Francesca Menghi, Ph.D. is a Research Scientist at The Jackson Laboratory (JAX) for Genomic Medicine. Her research explores the genome-wide patterns of genetic and transcriptional alterations that are implicated in the origin, evolution and treatment response behavior of breast and ovarian cancer, with the goal of identifying novel genomic vulnerabilities that may help the management of patients with cancer in the clinic.

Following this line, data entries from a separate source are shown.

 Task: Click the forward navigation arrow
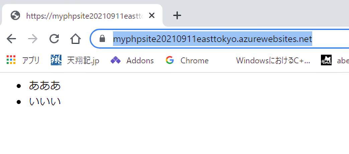33,39
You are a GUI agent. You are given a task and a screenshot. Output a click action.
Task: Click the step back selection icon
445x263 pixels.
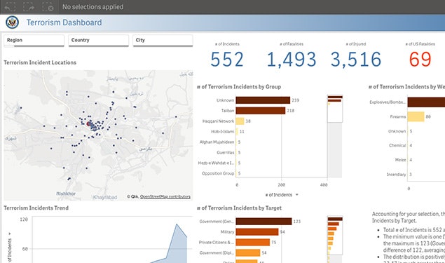coord(10,6)
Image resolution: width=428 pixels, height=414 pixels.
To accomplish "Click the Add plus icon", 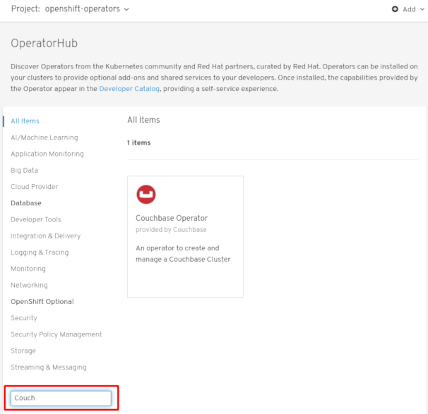I will point(395,9).
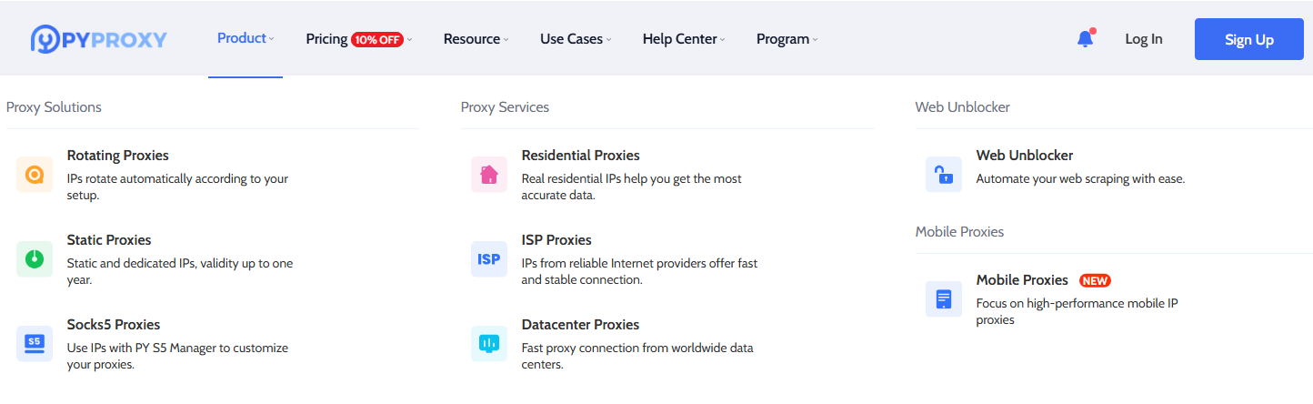Click the Mobile Proxies phone icon
The width and height of the screenshot is (1313, 404).
tap(944, 299)
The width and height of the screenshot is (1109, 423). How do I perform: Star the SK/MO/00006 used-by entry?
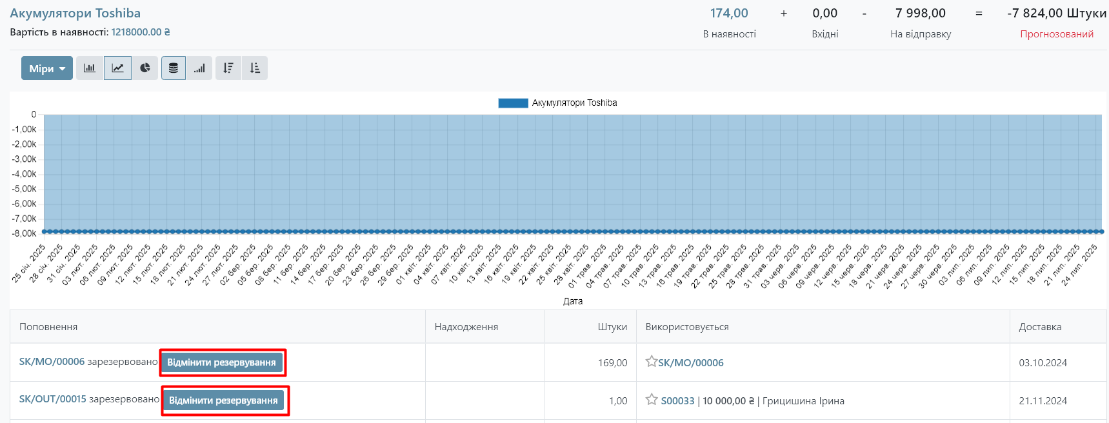651,362
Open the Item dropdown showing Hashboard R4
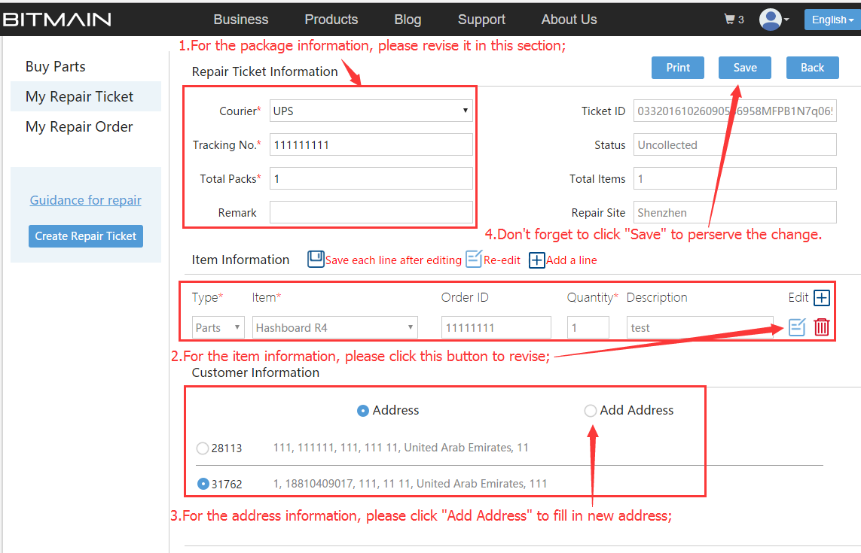The height and width of the screenshot is (553, 861). click(x=335, y=328)
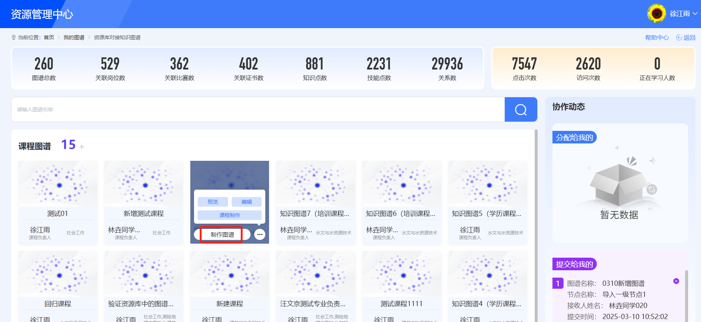The height and width of the screenshot is (322, 701).
Task: Open the 测试01 course graph thumbnail
Action: 58,184
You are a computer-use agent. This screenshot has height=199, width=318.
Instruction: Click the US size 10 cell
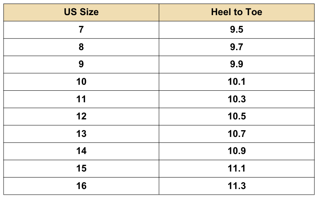(x=81, y=82)
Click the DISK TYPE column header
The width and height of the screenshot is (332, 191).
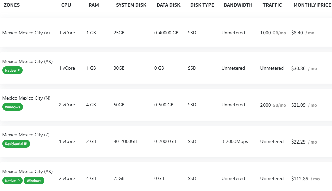click(x=202, y=5)
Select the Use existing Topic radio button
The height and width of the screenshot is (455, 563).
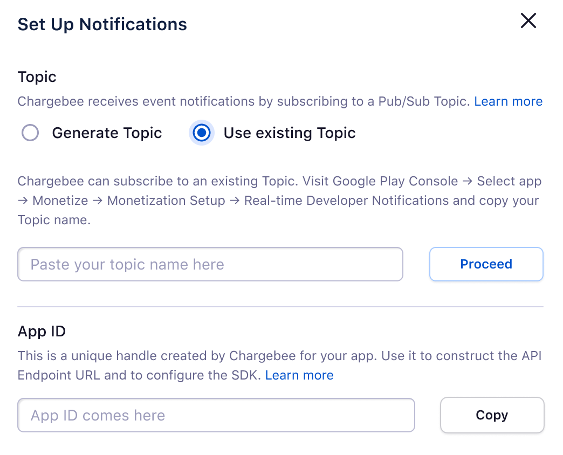[202, 133]
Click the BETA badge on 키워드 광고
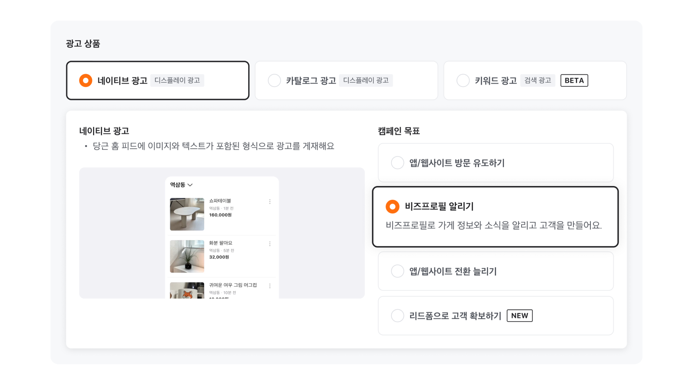 pyautogui.click(x=574, y=81)
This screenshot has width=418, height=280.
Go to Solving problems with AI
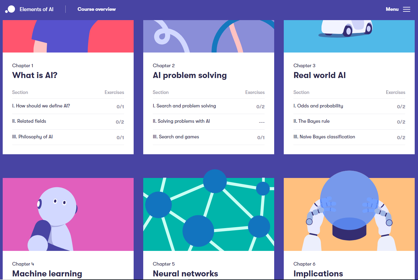coord(181,121)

She recently revealed how a previously overlooked genomic configuration, the tandem duplicator phenotype (TDP), contributes to the oncogenic burden of more than half of all triple-negative breast cancers and ovarian carcinomas by orchestrating the coordinated disruption of several cancer genes throughout the genome. More recently, her research has focused on understanding how different modes of disruption of the BRCA1 gene, one of the genes most affected in hereditary breast and ovarian cancer, result in different therapeutic response outcomes, suggesting that stratification of patients carrying BRCA1 inactivation is warranted to achieve optimal clinical care. This work is the foundation for her current explorations to utilize genomic and epigenetic classification as a stratification tool to identify precision therapies tailored to the genomic features of a patient’s cancer and ultimately improve clinical care.

She came to JAX from the Genome Institute of Singapore where she was a Post-Doctoral Fellow.